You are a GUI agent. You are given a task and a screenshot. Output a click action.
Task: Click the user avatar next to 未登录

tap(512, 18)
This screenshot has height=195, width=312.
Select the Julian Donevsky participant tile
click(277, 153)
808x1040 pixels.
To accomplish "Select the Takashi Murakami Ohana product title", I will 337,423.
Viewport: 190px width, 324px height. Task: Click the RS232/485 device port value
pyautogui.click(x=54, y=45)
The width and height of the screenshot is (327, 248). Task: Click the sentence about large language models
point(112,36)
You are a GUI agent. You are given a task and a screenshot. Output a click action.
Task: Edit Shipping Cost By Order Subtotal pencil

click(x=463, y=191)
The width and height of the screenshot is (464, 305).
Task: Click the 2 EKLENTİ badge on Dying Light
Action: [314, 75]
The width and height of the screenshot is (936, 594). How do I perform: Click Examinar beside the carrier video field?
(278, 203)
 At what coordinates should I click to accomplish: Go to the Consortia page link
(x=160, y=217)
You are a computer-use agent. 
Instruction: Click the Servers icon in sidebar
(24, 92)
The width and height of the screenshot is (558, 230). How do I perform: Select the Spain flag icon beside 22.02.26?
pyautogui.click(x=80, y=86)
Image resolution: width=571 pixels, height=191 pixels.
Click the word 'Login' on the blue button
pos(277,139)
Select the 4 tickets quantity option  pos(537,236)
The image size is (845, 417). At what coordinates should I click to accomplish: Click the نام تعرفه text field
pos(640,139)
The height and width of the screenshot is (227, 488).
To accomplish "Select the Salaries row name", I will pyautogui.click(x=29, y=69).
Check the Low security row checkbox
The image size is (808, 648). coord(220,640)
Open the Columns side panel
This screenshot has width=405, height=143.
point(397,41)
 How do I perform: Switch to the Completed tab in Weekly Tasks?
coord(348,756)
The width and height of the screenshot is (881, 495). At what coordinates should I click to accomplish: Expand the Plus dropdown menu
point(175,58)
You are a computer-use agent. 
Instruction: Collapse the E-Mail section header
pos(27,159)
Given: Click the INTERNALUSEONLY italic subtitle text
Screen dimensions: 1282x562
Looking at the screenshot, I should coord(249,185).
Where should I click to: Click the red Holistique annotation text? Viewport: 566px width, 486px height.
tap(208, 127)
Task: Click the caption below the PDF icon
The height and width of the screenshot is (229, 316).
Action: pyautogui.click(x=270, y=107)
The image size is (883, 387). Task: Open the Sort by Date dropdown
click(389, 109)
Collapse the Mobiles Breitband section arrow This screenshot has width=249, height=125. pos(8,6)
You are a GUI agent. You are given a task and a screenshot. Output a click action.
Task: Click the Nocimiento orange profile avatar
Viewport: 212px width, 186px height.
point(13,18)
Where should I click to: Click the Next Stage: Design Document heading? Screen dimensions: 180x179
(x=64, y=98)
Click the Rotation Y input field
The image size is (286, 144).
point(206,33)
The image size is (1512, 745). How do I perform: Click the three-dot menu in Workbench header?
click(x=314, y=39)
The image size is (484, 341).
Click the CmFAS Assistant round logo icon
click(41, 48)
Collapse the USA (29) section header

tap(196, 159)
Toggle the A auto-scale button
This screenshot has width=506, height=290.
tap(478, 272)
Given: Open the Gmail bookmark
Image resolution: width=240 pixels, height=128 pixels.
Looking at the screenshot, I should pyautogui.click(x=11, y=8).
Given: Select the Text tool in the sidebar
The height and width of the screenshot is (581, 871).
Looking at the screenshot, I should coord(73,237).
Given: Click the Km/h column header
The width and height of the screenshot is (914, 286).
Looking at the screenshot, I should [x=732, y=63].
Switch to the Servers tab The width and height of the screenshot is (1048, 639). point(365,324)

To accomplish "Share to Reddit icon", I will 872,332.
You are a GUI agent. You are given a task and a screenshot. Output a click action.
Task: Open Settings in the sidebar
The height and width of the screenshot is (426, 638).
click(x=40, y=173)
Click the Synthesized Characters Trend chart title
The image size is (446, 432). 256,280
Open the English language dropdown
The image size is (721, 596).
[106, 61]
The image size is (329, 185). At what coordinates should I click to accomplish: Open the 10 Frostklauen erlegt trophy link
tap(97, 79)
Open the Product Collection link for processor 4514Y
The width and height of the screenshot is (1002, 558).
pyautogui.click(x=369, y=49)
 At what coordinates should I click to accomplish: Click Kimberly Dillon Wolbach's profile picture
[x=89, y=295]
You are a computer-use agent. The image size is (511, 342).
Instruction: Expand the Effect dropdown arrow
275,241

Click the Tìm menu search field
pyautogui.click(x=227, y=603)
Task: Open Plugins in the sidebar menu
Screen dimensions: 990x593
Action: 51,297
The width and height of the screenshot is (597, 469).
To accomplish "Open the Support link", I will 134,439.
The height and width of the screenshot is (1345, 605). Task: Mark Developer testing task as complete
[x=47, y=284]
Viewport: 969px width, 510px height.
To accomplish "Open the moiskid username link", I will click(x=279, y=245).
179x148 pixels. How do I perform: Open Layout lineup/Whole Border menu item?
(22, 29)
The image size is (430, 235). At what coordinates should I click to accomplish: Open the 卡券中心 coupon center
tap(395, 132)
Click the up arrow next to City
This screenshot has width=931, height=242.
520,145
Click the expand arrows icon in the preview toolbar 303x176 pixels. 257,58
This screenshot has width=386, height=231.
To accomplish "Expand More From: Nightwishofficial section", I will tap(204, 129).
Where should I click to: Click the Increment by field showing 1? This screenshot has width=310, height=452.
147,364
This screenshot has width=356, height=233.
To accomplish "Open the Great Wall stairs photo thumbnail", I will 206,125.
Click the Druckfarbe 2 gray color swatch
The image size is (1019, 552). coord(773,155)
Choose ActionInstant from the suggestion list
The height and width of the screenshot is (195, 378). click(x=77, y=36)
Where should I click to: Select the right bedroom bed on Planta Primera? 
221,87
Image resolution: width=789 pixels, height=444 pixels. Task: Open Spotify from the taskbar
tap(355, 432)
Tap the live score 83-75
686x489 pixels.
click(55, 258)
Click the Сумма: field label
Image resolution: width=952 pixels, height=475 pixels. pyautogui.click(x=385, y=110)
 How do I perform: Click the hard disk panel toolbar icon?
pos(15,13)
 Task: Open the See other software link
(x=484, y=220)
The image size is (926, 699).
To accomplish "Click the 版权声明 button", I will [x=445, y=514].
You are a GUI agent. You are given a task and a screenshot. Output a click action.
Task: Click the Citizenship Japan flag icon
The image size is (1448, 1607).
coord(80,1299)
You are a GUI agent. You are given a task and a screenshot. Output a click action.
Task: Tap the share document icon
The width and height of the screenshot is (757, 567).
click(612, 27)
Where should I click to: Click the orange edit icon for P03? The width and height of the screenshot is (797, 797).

** WHAT THE TASK ASKS **
Transcribe every record above exactly as it appears.

** ANSWER FOR THIS EXERCISE **
You are a GUI agent. You are given a task and a screenshot. Output a click action.
Task: Click the user avatar next to 未登录

tap(512, 18)
This screenshot has height=195, width=312.
Select the Julian Donevsky participant tile
click(277, 153)
808x1040 pixels.
To accomplish "Select the Takashi Murakami Ohana product title", I will 337,423.
Viewport: 190px width, 324px height. Task: Click the RS232/485 device port value
pyautogui.click(x=54, y=45)
The width and height of the screenshot is (327, 248). Task: Click the sentence about large language models
point(112,36)
You are a GUI agent. You are given a task and a screenshot. Output a click action.
Task: Edit Shipping Cost By Order Subtotal pencil

click(x=463, y=191)
The width and height of the screenshot is (464, 305).
Task: Click the 2 EKLENTİ badge on Dying Light
Action: [314, 75]
The width and height of the screenshot is (936, 594). How do I perform: Click Examinar beside the carrier video field?
(278, 203)
 At what coordinates should I click to accomplish: Go to the Consortia page link
(x=160, y=217)
You are a computer-use agent. 
Instruction: Click the Servers icon in sidebar
(24, 92)
The width and height of the screenshot is (558, 230). How do I perform: Select the Spain flag icon beside 22.02.26?
pyautogui.click(x=80, y=86)
Image resolution: width=571 pixels, height=191 pixels.
Click the word 'Login' on the blue button
pos(277,139)
Select the 4 tickets quantity option  pos(537,236)
The image size is (845, 417). At what coordinates should I click to accomplish: Click the نام تعرفه text field
pos(640,139)
The height and width of the screenshot is (227, 488).
To accomplish "Select the Salaries row name", I will pyautogui.click(x=29, y=69).
Check the Low security row checkbox
The image size is (808, 648). coord(220,640)
Open the Columns side panel
This screenshot has width=405, height=143.
point(397,41)
 How do I perform: Switch to the Completed tab in Weekly Tasks?
coord(348,756)
The width and height of the screenshot is (881, 495). At what coordinates should I click to accomplish: Expand the Plus dropdown menu
point(175,58)
You are a computer-use agent. 
Instruction: Collapse the E-Mail section header
pos(27,159)
Given: Click the INTERNALUSEONLY italic subtitle text
Screen dimensions: 1282x562
Looking at the screenshot, I should coord(249,185).
Where should I click to: Click the red Holistique annotation text? Viewport: 566px width, 486px height.
tap(208, 127)
Task: Click the caption below the PDF icon
The height and width of the screenshot is (229, 316).
Action: pyautogui.click(x=270, y=107)
The image size is (883, 387). Task: Open the Sort by Date dropdown
click(389, 109)
Collapse the Mobiles Breitband section arrow This screenshot has width=249, height=125. pos(8,6)
You are a GUI agent. You are given a task and a screenshot. Output a click action.
Task: Click the Nocimiento orange profile avatar
Viewport: 212px width, 186px height.
point(13,18)
Where should I click to: Click the Next Stage: Design Document heading? Screen dimensions: 180x179
(x=64, y=98)
Click the Rotation Y input field
The image size is (286, 144).
point(206,33)
The image size is (1512, 745). How do I perform: Click the three-dot menu in Workbench header?
click(x=314, y=39)
The image size is (484, 341).
Click the CmFAS Assistant round logo icon
click(41, 48)
Collapse the USA (29) section header

tap(196, 159)
Toggle the A auto-scale button
This screenshot has width=506, height=290.
tap(478, 272)
Given: Open the Gmail bookmark
Image resolution: width=240 pixels, height=128 pixels.
Looking at the screenshot, I should pyautogui.click(x=11, y=8).
Given: Select the Text tool in the sidebar
The height and width of the screenshot is (581, 871).
Looking at the screenshot, I should coord(73,237).
Given: Click the Km/h column header
The width and height of the screenshot is (914, 286).
Looking at the screenshot, I should [x=732, y=63].
Switch to the Servers tab The width and height of the screenshot is (1048, 639). point(365,324)

To accomplish "Share to Reddit icon", I will 872,332.
You are a GUI agent. You are given a task and a screenshot. Output a click action.
Task: Open Settings in the sidebar
The height and width of the screenshot is (426, 638).
click(x=40, y=173)
Click the Synthesized Characters Trend chart title
The image size is (446, 432). 256,280
Open the English language dropdown
The image size is (721, 596).
[106, 61]
The image size is (329, 185). At what coordinates should I click to accomplish: Open the 10 Frostklauen erlegt trophy link
tap(97, 79)
Open the Product Collection link for processor 4514Y
The width and height of the screenshot is (1002, 558).
pyautogui.click(x=369, y=49)
 At what coordinates should I click to accomplish: Click Kimberly Dillon Wolbach's profile picture
[x=89, y=295]
You are a computer-use agent. The image size is (511, 342).
Instruction: Expand the Effect dropdown arrow
275,241

Click the Tìm menu search field
pyautogui.click(x=227, y=603)
Task: Open Plugins in the sidebar menu
Screen dimensions: 990x593
Action: 51,297
The width and height of the screenshot is (597, 469).
To accomplish "Open the Support link", I will 134,439.
The height and width of the screenshot is (1345, 605). Task: Mark Developer testing task as complete
[x=47, y=284]
Viewport: 969px width, 510px height.
To accomplish "Open the moiskid username link", I will click(x=279, y=245).
179x148 pixels. How do I perform: Open Layout lineup/Whole Border menu item?
(22, 29)
The image size is (430, 235). At what coordinates should I click to accomplish: Open the 卡券中心 coupon center
tap(395, 132)
Click the up arrow next to City
This screenshot has width=931, height=242.
520,145
Click the expand arrows icon in the preview toolbar 303x176 pixels. 257,58
This screenshot has width=386, height=231.
To accomplish "Expand More From: Nightwishofficial section", I will tap(204, 129).
Where should I click to: Click the Increment by field showing 1? This screenshot has width=310, height=452.
147,364
This screenshot has width=356, height=233.
To accomplish "Open the Great Wall stairs photo thumbnail", I will 206,125.
Click the Druckfarbe 2 gray color swatch
The image size is (1019, 552). coord(773,155)
Choose ActionInstant from the suggestion list
The height and width of the screenshot is (195, 378). click(x=77, y=36)
Where should I click to: Select the right bedroom bed on Planta Primera? 
221,87
Image resolution: width=789 pixels, height=444 pixels. Task: Open Spotify from the taskbar
tap(355, 432)
Tap the live score 83-75
686x489 pixels.
click(55, 258)
Click the Сумма: field label
Image resolution: width=952 pixels, height=475 pixels. pyautogui.click(x=385, y=110)
 How do I perform: Click the hard disk panel toolbar icon?
pos(15,13)
 Task: Open the See other software link
(x=484, y=220)
The image size is (926, 699).
To accomplish "Click the 版权声明 button", I will [x=445, y=514].
You are a GUI agent. You are given a task and a screenshot. Output a click action.
Task: Click the Citizenship Japan flag icon
The image size is (1448, 1607).
coord(80,1299)
You are a GUI agent. You are given a task and a screenshot. Output a click action.
Task: Tap the share document icon
The width and height of the screenshot is (757, 567).
click(612, 27)
Where should I click to: Click the orange edit icon for P03? The width and height of the screenshot is (797, 797).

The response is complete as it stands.